**Extracted material**

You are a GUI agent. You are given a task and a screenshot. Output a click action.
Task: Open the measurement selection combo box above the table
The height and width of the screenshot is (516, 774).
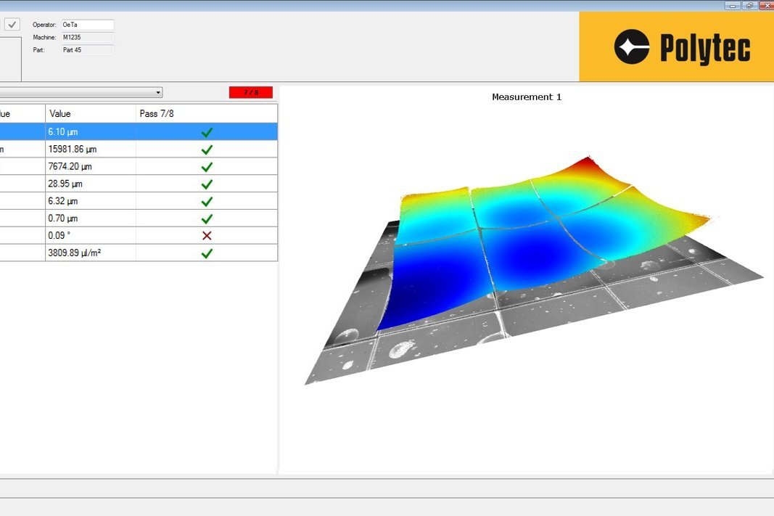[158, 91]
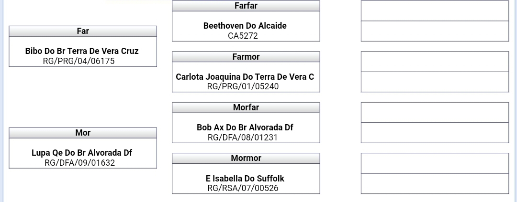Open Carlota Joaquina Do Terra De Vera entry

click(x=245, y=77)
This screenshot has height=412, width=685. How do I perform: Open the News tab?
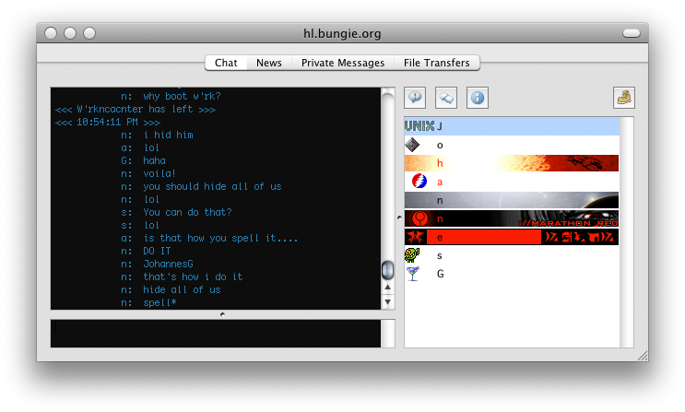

**Problem details**
Nothing but the exact text of the records should appear in your answer, with no pictures. Please write it out.

**Output of the exercise**
You are a GUI agent. You are given a task and a screenshot. Output a click action.
Task: Open the measurement selection combo box above the table
The height and width of the screenshot is (516, 774).
[158, 91]
Open Carlota Joaquina Do Terra De Vera entry

click(x=245, y=77)
This screenshot has height=412, width=685. How do I perform: Open the News tab?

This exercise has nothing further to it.